Grocers Work to Get Small Stores Right

Retailers scale back store size to offer speed and convenience.

September 12, 2019

ALEXANDRIA, Va.—In a large field northeast of Des Moines are two signs touting the future development of “The Shoppes at Prairie Crossing: A mixed use development.” Eventually, the area will have a strip mall, a hotel, condos, restaurants and numerous other establishments, but for now, the only current tenant is Hy-Vee Fast & Fresh, the Midwest grocer’s updated take on a convenience store.

According to, the brightly lit, 10,000-square-foot location sells donuts, chips and candy bars, as well as fresh meals, produce and some upscale offerings, like a $75 bottle of Cody Road Rye Whiskey. Shoppers can also pick up their online grocery orders in bright red Aisles Online lockers outside.

It’s a cutting-edge store sitting near a field by itself, and Antonio Romeo, the store’s director, describes the move as an opportunity to get established before the neighbors arrive. “We’re just a little early out here for everything that’s going to happen. It wasn't by accident,” he said.

To attract shoppers, Fast & Fresh features four aisles of wine and spirits, a walk-in beer cave and 12 local craft beers on tap that consumers can fill up in their Hy-Vee branded growlers and crowlers. New products, including brews, are posted on Facebook when they arrive.

The grab-and-go section includes Hy-Vee meal kits like ciabatta steak sandwiches and chicken cavatappi with vegetables, and pre-packaged meals of goulash, lasagna, beef enchiladas, sweet potato and kale chicken bowls, grilled salmon with long grain rice and cheesecake. 

The store’s Mia Pizza station, with its wood-fired oven, does more in sales than the same concept housed in 14 other traditional Hy-Vee stores, including a 95,000-square-foot flagship store located 26 miles away. Hy-Vee credits aggressive promotions with attracting pizza fans.
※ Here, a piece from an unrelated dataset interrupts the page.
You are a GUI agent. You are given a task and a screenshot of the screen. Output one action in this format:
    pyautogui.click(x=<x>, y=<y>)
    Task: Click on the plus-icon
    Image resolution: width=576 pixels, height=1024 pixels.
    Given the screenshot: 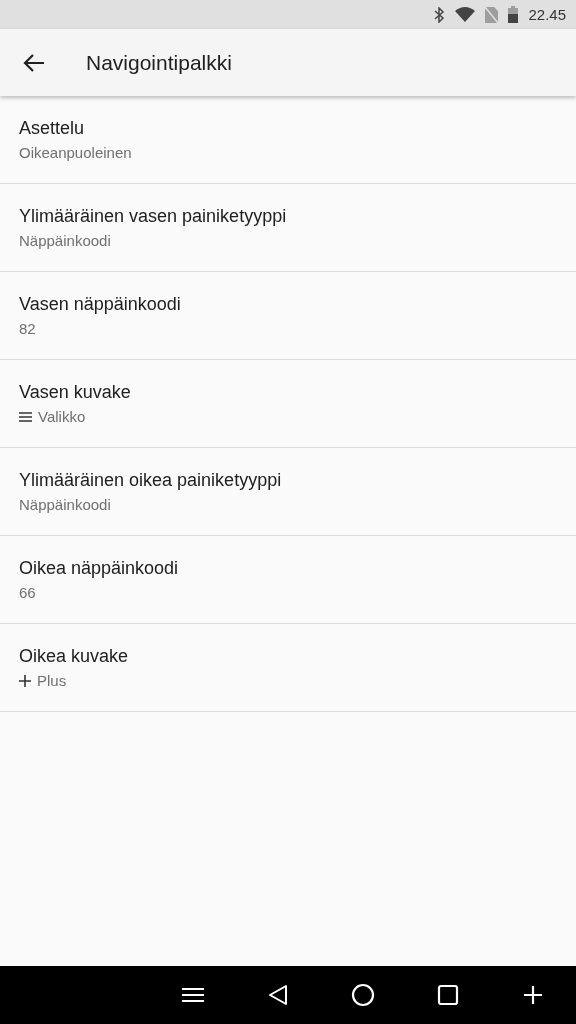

That includes buy one, get one pizza coupons sent to everyone within a three-mile radius shortly after Fast & Fresh opened.

Fast and Fresh isn’t the only slimmed-down concept Hy-Vee is testing. A short drive will take you to HealthMarket, a store that offers kombucha, cauliflower pizza crust, probiotics, fresh produce and lighter offerings from major brands like Ben & Jerry's. In downtown Des Moines, Fourth + Court, which opened in 2017, caters to young shoppers and empty nesters alike, many of whom live in the three-story apartment building above the store.

Amid low margins and a competitive squeeze that promises to keep tightening, traditional grocers like Hy-Vee are trying to take back control with experimental formats that address weaknesses in their legacy stores—namely, speed and convenience.

Among other grocers looking to expand their business into more convenience store like locations, Publix recently reignited its Greenwise format, with three locations now open and eight more scheduled to open. Giant has also touted the early success of its urban format, Giant Heirloom Market, in Philadelphia, while Roche Bros. in the Northeast has moved into population-dense areas with its Brothers Marketplace format, now at four locations.

According to Neil Saunders, managing director with Global Data, a data analytics and consulting company, today’s grocers are cognizant of trends and they want to be cautious when introducing a new concept. He pointed to Tesco, which quickly ramped up its Fresh & Easy format rather than testing it in one or two markets first. The U.K.-based retailer soon found that its British-style ready meals, store locations and heavy assortment of Fresh & Easy-branded products didn't resonate with U.S. shoppers. The experiment, which cost Tesco more than $1.6 billion, resulted in the company leaving the U.S. in 2013.  

"Retail is testing, trying out new formats, looking at things that might work," Saunders said. "I think that will [slow down] over the next three or four years and we’ll actually start to see a more concrete roll out of some of these formats, not all of them being experimented at the moment will work.”